Segment Start: RECORD SET

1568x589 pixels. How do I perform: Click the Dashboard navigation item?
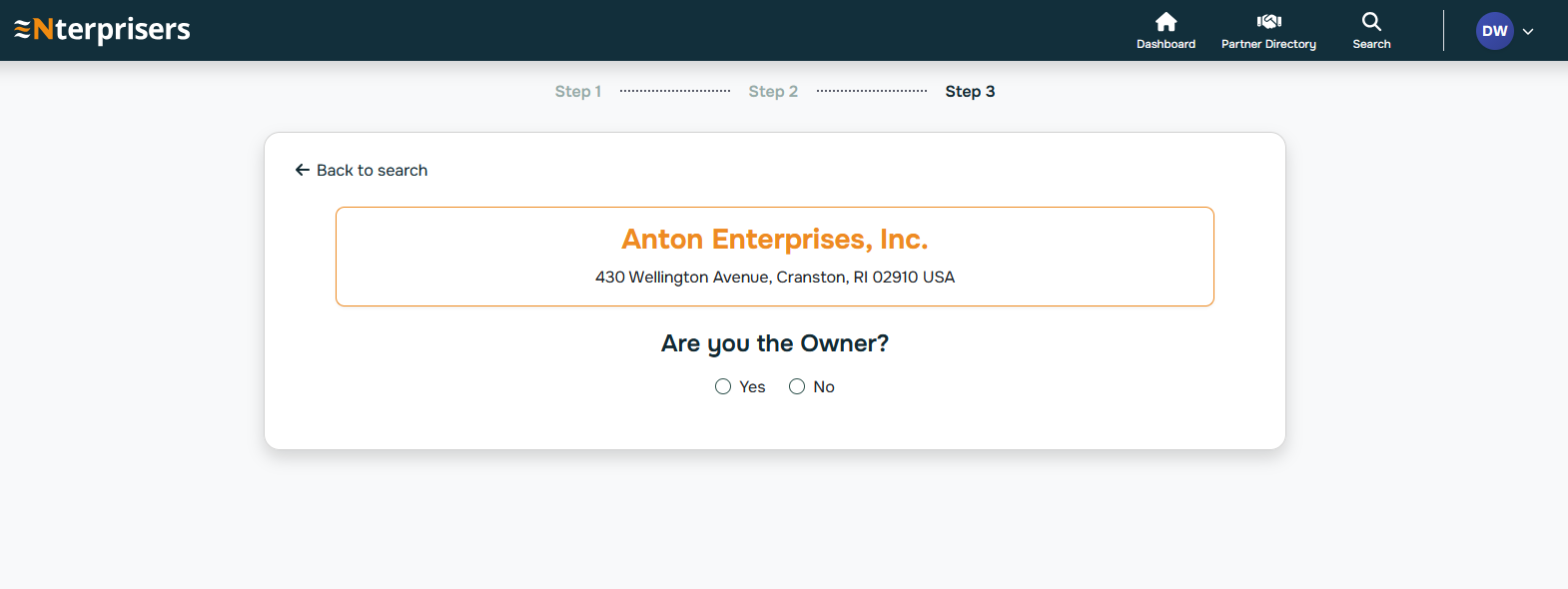[1166, 43]
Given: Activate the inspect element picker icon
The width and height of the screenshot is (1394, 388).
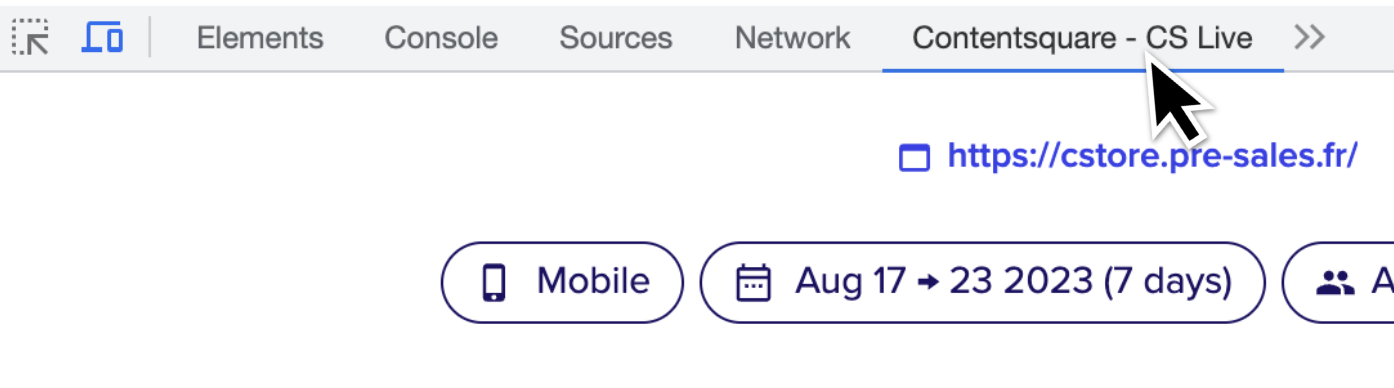Looking at the screenshot, I should tap(31, 38).
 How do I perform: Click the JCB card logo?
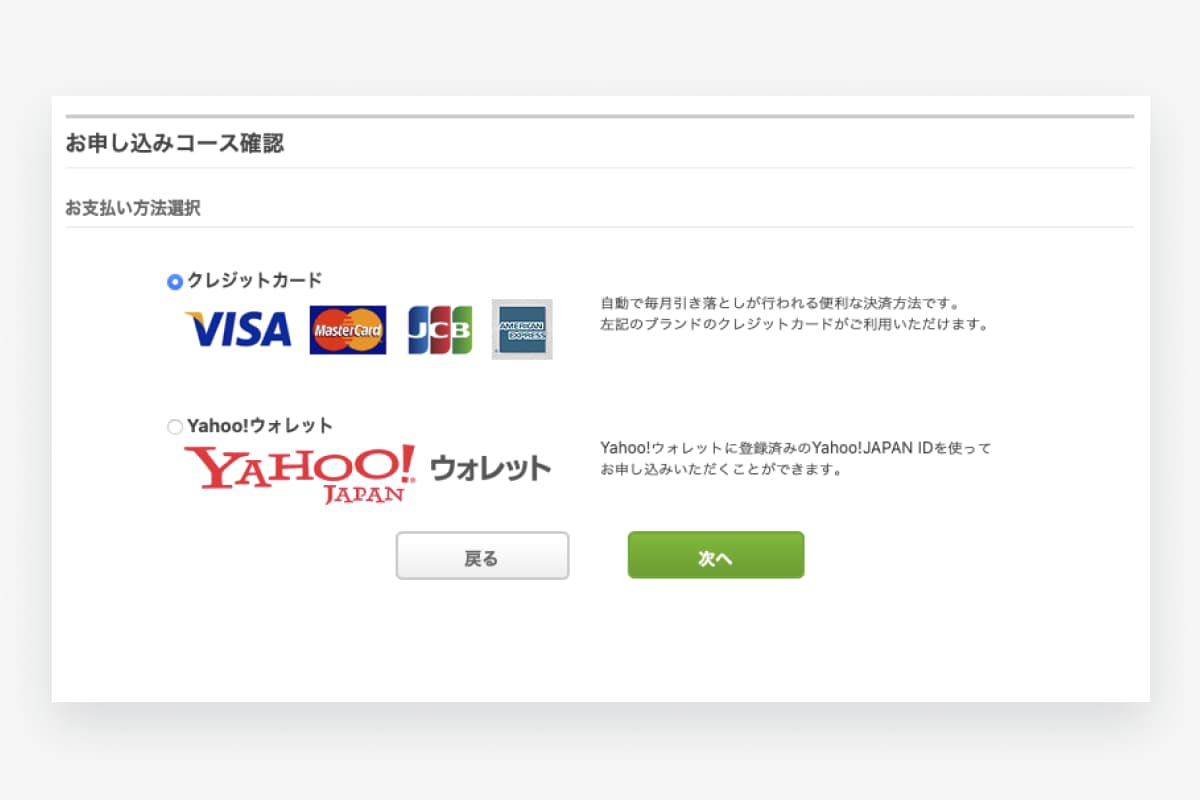click(x=440, y=330)
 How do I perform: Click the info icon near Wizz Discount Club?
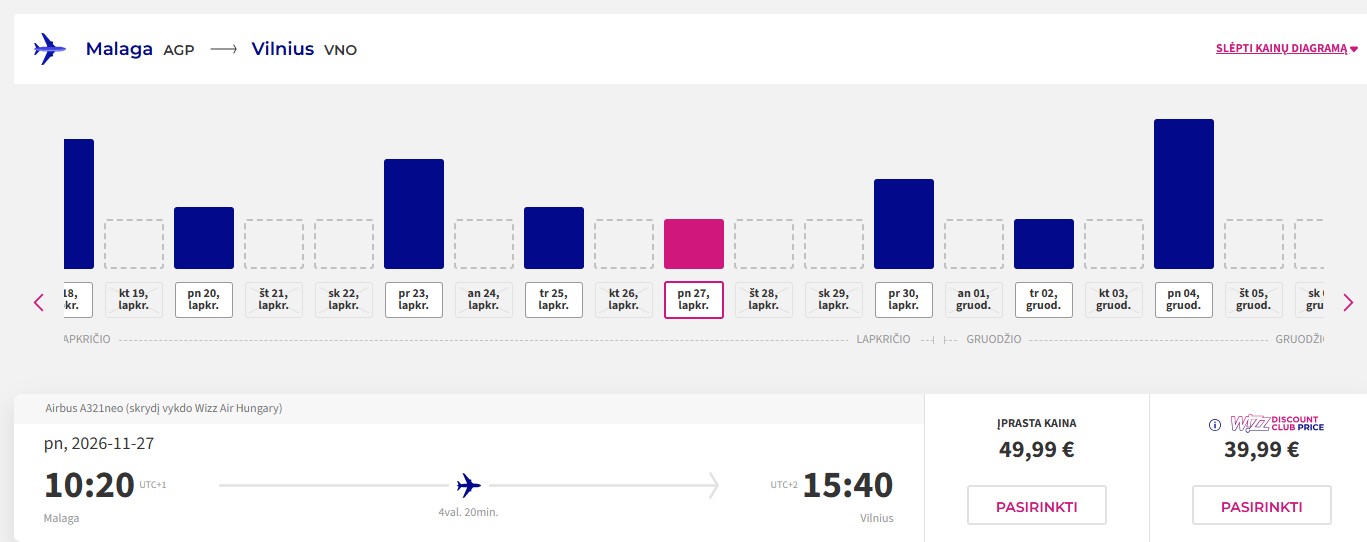[x=1215, y=424]
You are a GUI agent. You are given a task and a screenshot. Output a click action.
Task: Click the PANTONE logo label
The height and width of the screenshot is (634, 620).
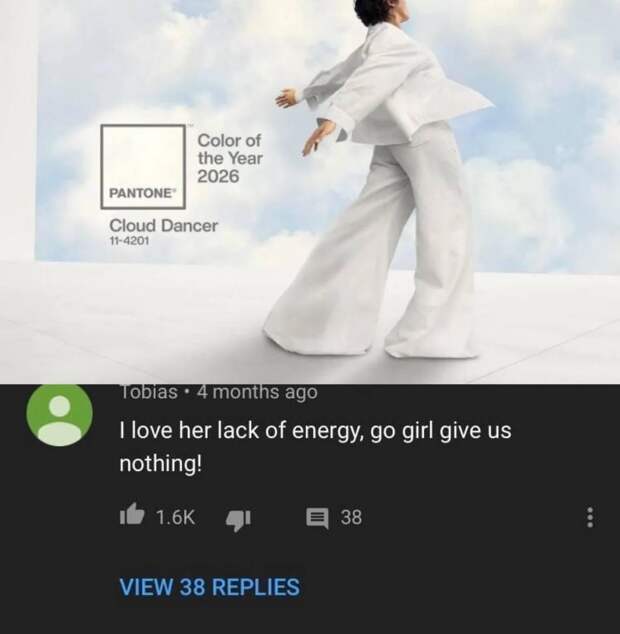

Segment End: RECORD SET

EXERCISE OBJECTIVE:
Give back the data exactly, with no images.

SOLUTION FOR THIS EXERCISE:
1568x589 pixels. How do I perform: Click the Dashboard navigation item?
[1166, 43]
Given: Activate the inspect element picker icon
The width and height of the screenshot is (1394, 388).
Looking at the screenshot, I should tap(31, 38).
 How do I perform: Click the JCB card logo?
click(x=440, y=330)
 How do I perform: Click the info icon near Wizz Discount Club?
[x=1215, y=424]
You are a GUI agent. You are given a task and a screenshot. Output a click action.
Task: Click the PANTONE logo label
The height and width of the screenshot is (634, 620).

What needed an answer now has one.